**What is being asked**
Every line from the one holding "1389x868 pixels." through the final line of the entries is to be reproduced exactly, and no other line.

Data entries

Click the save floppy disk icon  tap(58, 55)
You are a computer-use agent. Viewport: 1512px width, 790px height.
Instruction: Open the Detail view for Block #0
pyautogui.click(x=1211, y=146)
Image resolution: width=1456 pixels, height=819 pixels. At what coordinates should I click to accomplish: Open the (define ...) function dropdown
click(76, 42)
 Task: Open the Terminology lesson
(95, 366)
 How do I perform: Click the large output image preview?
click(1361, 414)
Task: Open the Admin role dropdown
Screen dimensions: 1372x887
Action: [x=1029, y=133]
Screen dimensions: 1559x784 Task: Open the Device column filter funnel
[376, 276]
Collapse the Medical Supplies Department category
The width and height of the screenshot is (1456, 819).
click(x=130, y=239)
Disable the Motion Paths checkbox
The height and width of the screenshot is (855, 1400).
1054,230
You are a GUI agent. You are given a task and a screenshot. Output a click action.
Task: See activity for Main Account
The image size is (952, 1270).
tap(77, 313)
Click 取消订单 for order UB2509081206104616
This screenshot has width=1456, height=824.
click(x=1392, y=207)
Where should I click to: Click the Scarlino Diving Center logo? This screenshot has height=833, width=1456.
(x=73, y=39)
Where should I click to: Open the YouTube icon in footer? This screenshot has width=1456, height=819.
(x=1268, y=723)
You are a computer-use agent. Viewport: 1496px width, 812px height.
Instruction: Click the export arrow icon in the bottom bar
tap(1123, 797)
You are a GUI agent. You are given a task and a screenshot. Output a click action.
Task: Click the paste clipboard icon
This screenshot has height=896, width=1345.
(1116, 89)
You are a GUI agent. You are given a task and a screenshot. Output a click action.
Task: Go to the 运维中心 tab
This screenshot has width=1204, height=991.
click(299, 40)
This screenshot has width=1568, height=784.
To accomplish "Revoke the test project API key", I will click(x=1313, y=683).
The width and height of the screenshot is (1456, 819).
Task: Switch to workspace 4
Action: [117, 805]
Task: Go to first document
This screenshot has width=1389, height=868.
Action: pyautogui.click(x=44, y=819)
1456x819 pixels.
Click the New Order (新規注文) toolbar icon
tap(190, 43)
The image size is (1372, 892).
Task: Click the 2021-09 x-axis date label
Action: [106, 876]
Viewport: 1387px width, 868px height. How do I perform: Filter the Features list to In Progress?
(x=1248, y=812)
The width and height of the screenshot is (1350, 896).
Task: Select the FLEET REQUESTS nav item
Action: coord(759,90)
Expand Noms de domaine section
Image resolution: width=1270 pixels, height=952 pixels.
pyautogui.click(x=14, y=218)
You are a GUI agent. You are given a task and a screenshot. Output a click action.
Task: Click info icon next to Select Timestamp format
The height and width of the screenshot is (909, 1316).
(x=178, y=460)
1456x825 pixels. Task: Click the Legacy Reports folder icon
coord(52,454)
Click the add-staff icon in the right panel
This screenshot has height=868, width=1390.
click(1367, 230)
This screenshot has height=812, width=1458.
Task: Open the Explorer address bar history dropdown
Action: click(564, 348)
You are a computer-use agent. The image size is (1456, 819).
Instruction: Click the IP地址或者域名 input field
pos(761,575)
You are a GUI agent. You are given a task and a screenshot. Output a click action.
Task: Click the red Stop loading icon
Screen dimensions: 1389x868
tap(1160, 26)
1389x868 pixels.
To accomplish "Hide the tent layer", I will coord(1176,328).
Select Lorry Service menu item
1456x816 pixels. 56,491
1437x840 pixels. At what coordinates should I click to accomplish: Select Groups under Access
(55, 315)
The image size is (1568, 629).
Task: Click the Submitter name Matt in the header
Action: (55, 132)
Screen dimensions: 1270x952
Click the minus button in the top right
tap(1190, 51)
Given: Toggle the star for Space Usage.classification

**Solved problem**
1389x868 pixels.
To accomplish "Hide the tent layer", I will coord(1176,328).
Select Lorry Service menu item
1456x816 pixels. 56,491
1437x840 pixels. At what coordinates should I click to accomplish: Select Groups under Access
(55, 315)
The image size is (1568, 629).
Task: Click the Submitter name Matt in the header
Action: (55, 132)
Screen dimensions: 1270x952
Click the minus button in the top right
tap(1190, 51)
Given: Toggle the star for Space Usage.classification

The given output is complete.